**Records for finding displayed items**

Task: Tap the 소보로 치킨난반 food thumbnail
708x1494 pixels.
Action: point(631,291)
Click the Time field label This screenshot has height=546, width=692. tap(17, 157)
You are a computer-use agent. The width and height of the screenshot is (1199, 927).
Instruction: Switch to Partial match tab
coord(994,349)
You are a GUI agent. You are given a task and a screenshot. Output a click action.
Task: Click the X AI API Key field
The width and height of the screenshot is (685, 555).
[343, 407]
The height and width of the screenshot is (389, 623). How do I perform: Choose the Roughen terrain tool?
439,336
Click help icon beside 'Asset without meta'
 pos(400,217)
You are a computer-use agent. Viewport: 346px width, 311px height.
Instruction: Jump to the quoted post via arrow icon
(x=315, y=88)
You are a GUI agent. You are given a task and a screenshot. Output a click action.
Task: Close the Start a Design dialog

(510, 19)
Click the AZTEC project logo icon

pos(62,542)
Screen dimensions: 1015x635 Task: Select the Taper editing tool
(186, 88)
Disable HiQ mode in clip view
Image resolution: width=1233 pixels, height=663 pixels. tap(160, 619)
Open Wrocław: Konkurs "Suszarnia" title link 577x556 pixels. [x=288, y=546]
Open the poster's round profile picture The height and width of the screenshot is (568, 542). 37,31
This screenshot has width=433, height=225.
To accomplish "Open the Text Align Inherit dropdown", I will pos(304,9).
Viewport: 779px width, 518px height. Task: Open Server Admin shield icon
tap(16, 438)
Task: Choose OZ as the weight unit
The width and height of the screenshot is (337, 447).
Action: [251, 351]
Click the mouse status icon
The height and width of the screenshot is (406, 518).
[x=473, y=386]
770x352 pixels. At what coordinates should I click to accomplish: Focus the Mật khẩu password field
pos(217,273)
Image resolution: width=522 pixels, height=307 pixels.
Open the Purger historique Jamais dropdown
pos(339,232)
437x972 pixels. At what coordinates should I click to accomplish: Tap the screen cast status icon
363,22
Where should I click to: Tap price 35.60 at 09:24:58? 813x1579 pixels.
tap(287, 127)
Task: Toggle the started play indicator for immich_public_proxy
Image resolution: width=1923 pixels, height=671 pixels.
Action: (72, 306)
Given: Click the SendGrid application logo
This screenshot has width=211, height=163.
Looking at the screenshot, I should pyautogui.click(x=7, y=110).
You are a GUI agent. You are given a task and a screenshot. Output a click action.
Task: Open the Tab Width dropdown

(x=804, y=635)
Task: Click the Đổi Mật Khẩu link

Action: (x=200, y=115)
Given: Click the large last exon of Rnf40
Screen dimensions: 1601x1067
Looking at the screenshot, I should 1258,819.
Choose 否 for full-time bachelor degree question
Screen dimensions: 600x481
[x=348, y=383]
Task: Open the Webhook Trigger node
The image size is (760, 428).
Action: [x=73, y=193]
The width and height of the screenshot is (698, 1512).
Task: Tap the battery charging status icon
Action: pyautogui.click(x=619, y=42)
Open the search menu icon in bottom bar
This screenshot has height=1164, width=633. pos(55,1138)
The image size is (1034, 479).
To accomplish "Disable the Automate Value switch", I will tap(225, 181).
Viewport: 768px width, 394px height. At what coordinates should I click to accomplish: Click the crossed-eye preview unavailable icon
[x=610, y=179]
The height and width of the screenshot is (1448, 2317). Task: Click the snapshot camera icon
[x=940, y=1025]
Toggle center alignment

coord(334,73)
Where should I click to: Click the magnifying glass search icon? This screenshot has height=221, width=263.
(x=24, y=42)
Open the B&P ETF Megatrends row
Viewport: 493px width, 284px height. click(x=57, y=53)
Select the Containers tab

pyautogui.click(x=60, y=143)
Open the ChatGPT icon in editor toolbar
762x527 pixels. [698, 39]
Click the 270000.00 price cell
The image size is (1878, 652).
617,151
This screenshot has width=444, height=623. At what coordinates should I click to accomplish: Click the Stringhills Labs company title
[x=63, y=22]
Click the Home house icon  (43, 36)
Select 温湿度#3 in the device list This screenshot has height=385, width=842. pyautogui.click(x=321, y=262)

**What the exercise asks**
Arrange all of the material above as a numbered list, leaving out the blank lines.

**Result of the task**
1. Task: Tap the 소보로 치킨난반 food thumbnail
2. 708x1494 pixels.
3. Action: point(631,291)
4. Click the Time field label This screenshot has height=546, width=692. tap(17, 157)
5. You are a computer-use agent. The width and height of the screenshot is (1199, 927).
6. Instruction: Switch to Partial match tab
7. coord(994,349)
8. You are a GUI agent. You are given a task and a screenshot. Output a click action.
9. Task: Click the X AI API Key field
10. The width and height of the screenshot is (685, 555).
11. [343, 407]
12. The height and width of the screenshot is (389, 623). How do I perform: Choose the Roughen terrain tool?
13. 439,336
14. Click help icon beside 'Asset without meta'
15.  pos(400,217)
16. You are a computer-use agent. Viewport: 346px width, 311px height.
17. Instruction: Jump to the quoted post via arrow icon
18. (x=315, y=88)
19. You are a GUI agent. You are given a task and a screenshot. Output a click action.
20. Task: Close the Start a Design dialog
21. (510, 19)
22. Click the AZTEC project logo icon
23. pos(62,542)
24. Screen dimensions: 1015x635 Task: Select the Taper editing tool
25. (186, 88)
26. Disable HiQ mode in clip view
27. Image resolution: width=1233 pixels, height=663 pixels. tap(160, 619)
28. Open Wrocław: Konkurs "Suszarnia" title link 577x556 pixels. [x=288, y=546]
29. Open the poster's round profile picture The height and width of the screenshot is (568, 542). 37,31
30. This screenshot has width=433, height=225.
31. To accomplish "Open the Text Align Inherit dropdown", I will pos(304,9).
32. Viewport: 779px width, 518px height. Task: Open Server Admin shield icon
33. tap(16, 438)
34. Task: Choose OZ as the weight unit
35. The width and height of the screenshot is (337, 447).
36. Action: [251, 351]
37. Click the mouse status icon
38. The height and width of the screenshot is (406, 518).
39. [x=473, y=386]
40. 770x352 pixels. At what coordinates should I click to accomplish: Focus the Mật khẩu password field
41. pos(217,273)
42. Image resolution: width=522 pixels, height=307 pixels.
43. Open the Purger historique Jamais dropdown
44. pos(339,232)
45. 437x972 pixels. At what coordinates should I click to accomplish: Tap the screen cast status icon
46. 363,22
47. Where should I click to: Tap price 35.60 at 09:24:58? 813x1579 pixels.
48. tap(287, 127)
49. Task: Toggle the started play indicator for immich_public_proxy
50. Image resolution: width=1923 pixels, height=671 pixels.
51. Action: (72, 306)
52. Given: Click the SendGrid application logo
53. This screenshot has width=211, height=163.
54. Looking at the screenshot, I should pyautogui.click(x=7, y=110).
55. You are a GUI agent. You are given a task and a screenshot. Output a click action.
56. Task: Open the Tab Width dropdown
57. (x=804, y=635)
58. Task: Click the Đổi Mật Khẩu link
59. Action: (x=200, y=115)
60. Given: Click the large last exon of Rnf40
61. Screen dimensions: 1601x1067
62. Looking at the screenshot, I should 1258,819.
63. Choose 否 for full-time bachelor degree question
64. Screen dimensions: 600x481
65. [x=348, y=383]
66. Task: Open the Webhook Trigger node
67. The image size is (760, 428).
68. Action: [x=73, y=193]
69. The width and height of the screenshot is (698, 1512).
70. Task: Tap the battery charging status icon
71. Action: pyautogui.click(x=619, y=42)
72. Open the search menu icon in bottom bar
73. This screenshot has height=1164, width=633. pos(55,1138)
74. The image size is (1034, 479).
75. To accomplish "Disable the Automate Value switch", I will tap(225, 181).
76. Viewport: 768px width, 394px height. At what coordinates should I click to accomplish: Click the crossed-eye preview unavailable icon
77. [x=610, y=179]
78. The height and width of the screenshot is (1448, 2317). Task: Click the snapshot camera icon
79. [x=940, y=1025]
80. Toggle center alignment
81. coord(334,73)
82. Where should I click to: Click the magnifying glass search icon? This screenshot has height=221, width=263.
83. (x=24, y=42)
84. Open the B&P ETF Megatrends row
85. Viewport: 493px width, 284px height. click(x=57, y=53)
86. Select the Containers tab
87. pyautogui.click(x=60, y=143)
88. Open the ChatGPT icon in editor toolbar
89. 762x527 pixels. [698, 39]
90. Click the 270000.00 price cell
91. The image size is (1878, 652).
92. 617,151
93. This screenshot has width=444, height=623. At what coordinates should I click to accomplish: Click the Stringhills Labs company title
94. [x=63, y=22]
95. Click the Home house icon  (43, 36)
96. Select 温湿度#3 in the device list This screenshot has height=385, width=842. pyautogui.click(x=321, y=262)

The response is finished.